- _Instructions to follow_:
Starting at the first line of the entries below, output every line exactly, up to and including the line with "BLOGS (67, 2438)".

(Data supplied)

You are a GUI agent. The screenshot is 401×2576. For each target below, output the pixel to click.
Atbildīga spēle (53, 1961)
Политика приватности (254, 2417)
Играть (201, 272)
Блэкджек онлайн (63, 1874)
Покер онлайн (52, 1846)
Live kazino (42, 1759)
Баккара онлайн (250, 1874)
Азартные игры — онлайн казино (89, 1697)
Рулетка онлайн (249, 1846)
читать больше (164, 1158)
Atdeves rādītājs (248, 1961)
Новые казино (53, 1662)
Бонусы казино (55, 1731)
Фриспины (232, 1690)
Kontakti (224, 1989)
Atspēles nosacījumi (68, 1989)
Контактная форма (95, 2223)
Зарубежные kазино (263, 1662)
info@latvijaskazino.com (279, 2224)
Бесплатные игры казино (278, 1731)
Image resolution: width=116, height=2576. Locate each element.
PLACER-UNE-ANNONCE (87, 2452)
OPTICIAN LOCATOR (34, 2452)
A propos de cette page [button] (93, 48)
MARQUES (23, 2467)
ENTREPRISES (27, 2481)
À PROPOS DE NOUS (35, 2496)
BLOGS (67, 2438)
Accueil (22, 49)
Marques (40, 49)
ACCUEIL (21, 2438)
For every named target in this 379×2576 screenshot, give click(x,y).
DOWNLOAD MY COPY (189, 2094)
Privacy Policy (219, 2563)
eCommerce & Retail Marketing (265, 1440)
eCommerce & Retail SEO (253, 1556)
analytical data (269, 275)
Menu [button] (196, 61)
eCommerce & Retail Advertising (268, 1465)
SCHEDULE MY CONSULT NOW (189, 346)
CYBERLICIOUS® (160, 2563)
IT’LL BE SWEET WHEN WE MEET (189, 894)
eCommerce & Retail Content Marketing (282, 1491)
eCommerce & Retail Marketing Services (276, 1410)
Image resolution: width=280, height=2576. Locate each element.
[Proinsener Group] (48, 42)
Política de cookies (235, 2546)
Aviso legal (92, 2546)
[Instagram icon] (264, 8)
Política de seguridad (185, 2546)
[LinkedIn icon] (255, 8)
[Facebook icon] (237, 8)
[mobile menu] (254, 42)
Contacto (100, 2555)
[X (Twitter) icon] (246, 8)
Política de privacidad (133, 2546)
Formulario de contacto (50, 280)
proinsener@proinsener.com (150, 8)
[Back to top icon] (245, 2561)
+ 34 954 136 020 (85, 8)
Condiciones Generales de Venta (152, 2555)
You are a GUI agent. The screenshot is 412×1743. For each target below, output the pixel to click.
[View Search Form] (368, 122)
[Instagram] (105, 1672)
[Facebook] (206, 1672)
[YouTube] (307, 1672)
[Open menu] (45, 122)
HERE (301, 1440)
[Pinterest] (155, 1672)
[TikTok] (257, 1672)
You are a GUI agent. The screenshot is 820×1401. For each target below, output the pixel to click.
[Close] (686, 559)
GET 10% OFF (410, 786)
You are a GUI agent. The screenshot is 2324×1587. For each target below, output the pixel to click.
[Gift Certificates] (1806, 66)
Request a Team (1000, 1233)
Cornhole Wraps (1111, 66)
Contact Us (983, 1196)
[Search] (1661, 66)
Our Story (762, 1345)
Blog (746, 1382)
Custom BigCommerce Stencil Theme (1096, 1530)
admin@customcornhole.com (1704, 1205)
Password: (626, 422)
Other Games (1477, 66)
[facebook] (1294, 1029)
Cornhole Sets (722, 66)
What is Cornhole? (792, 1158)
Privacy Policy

(End Data supplied)

- _Response to the exercise_:
You are a GUI agent. The screenshot is 401×2576. For each target below, output the pixel to click.
Atbildīga spēle (53, 1961)
Политика приватности (254, 2417)
Играть (201, 272)
Блэкджек онлайн (63, 1874)
Покер онлайн (52, 1846)
Live kazino (42, 1759)
Баккара онлайн (250, 1874)
Азартные игры — онлайн казино (89, 1697)
Рулетка онлайн (249, 1846)
читать больше (164, 1158)
Atdeves rādītājs (248, 1961)
Новые казино (53, 1662)
Бонусы казино (55, 1731)
Фриспины (232, 1690)
Kontakti (224, 1989)
Atspēles nosacījumi (68, 1989)
Контактная форма (95, 2223)
Зарубежные kазино (263, 1662)
info@latvijaskazino.com (279, 2224)
Бесплатные игры казино (278, 1731)
Image resolution: width=116, height=2576. Locate each element.
PLACER-UNE-ANNONCE (87, 2452)
OPTICIAN LOCATOR (34, 2452)
A propos de cette page [button] (93, 48)
MARQUES (23, 2467)
ENTREPRISES (27, 2481)
À PROPOS DE NOUS (35, 2496)
BLOGS (67, 2438)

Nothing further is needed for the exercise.